Question posted in 
Server: Win Server 2012
Web server: IIS 8.5
Project: Asp.Net MVC
I bought a wildcard SSL certification for my domain and its subdomains and installed it on my server and bound to the website (in IIS).
It show green secure HTTPS in browser.
I used Telegram SetWebhook with my webhook URL (Something like this: https://webhook.example.com/api/WebhookAction/)

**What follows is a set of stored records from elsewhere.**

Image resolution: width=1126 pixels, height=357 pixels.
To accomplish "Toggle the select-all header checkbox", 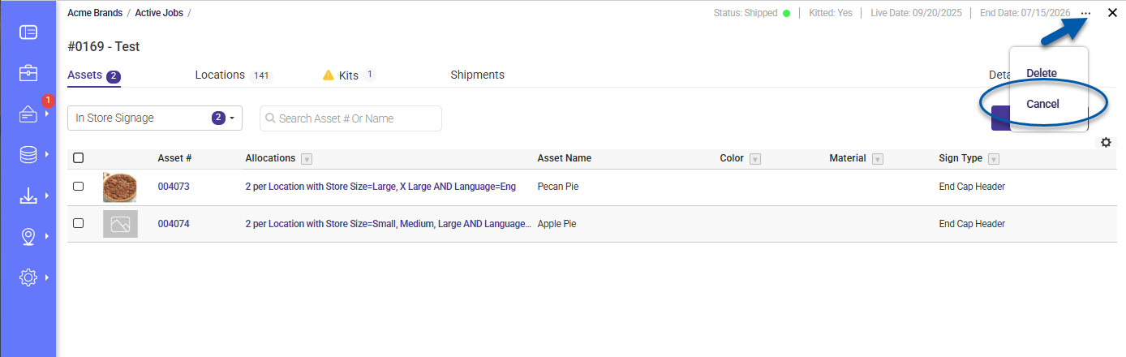I will tap(79, 158).
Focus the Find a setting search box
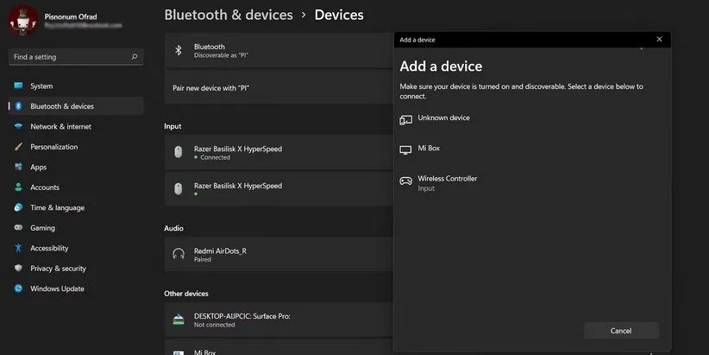This screenshot has width=709, height=355. (69, 57)
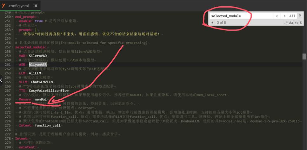The height and width of the screenshot is (150, 307).
Task: Collapse the selected_module block fold arrow
Action: 12,47
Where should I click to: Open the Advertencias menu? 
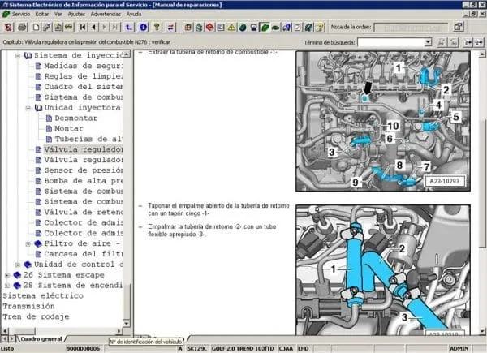(106, 15)
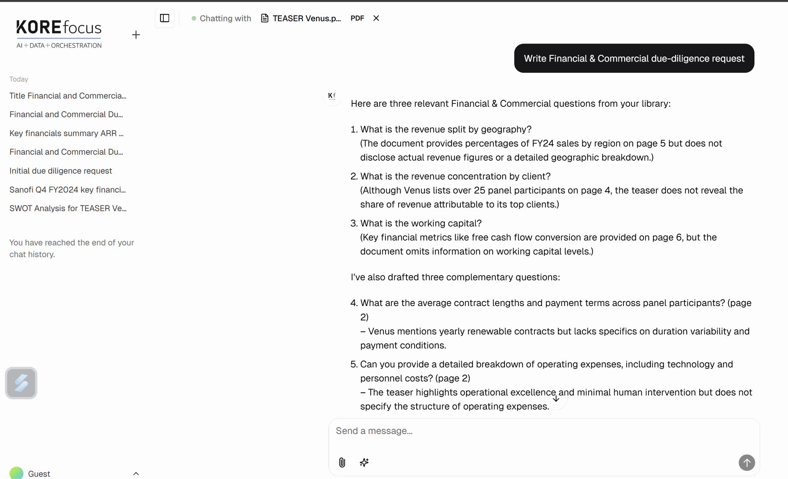The height and width of the screenshot is (479, 788).
Task: Click the Kf assistant avatar
Action: tap(332, 96)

But when i run Telegram GetWebhookInfo it return certificate verify failed error:
{
"ok":true,
"result":{
"url":"https://webhook.example.com/api/WebhookAction/",
"has_custom_certificate":false,
"pending_update_count":1,
"last_error_date":1489066503,
"last_error_message":"SSL error {336134278, error:14090086:SSL routines:ssl3_get_server_certificate:certificate verify failed}",
"max_connections":40
}
}
What do you think about this problem?
- Should i change the Webhook Url to a None-SubDomain address like this:
https://mydomain:8443/api/WebhookAction? - Has my
SSLany problem (for example should be a None-Wildcard SSL)?
Edit
Also i tried:
Self-Signed Certificate way
A)
I Created a Self Signed Certificate by the following OpenSSL command instead of the Wildcard SSL
openssl req -newkey rsa:2048 -sha256 -nodes -keyout MyDomain_private_key.key -x509 -days 365 -out MyDomain_public.pem -subj "/C=US/ST=New York/L=MyDomain/O=MyDomain/CN=webhook.example.com"
B)
Then i created a PFX from the output files by this command:
openssl pkcs12 -export -out MyDomain.pfx -inkey MyDomain_private.key -in MyDomain_public.pem -certfile MyDomain_public.pem
C)
Then i installed the MyDomain.pfx on the server and bind it to the Https://webhook.mydomain.com.
D)
Also i used the MyDomain_public.pem file in the SetWebhook command as the certification file (with both a third library and Curl command).
The Curl command:
curl -F "url=https://webhook.example.com/api/Webhookaction/" -F "certificate=C:pathmydomain_public.pem" https://api.telegram.org/bot[TOKEN]/setWebhook
But when i call GetWebhookInfo API command, it return this error:
{
"ok":true,
"result":{
"url":"https://api.telegram.org/bot[token]/setWebhook?url=https://webhook.mydomain.com/api/webhookaction/",
"has_custom_certificate":true,
"pending_update_count":1,
"last_error_date":1489126755,
"last_error_message":"SSL error {336134278, error:14090086:SSL routines:ssl3_get_server_certificate:certificate verify failed}",
"max_connections":40
}
}
What is my mistake?
2
Answers
You are not allowed to use wild card certificates.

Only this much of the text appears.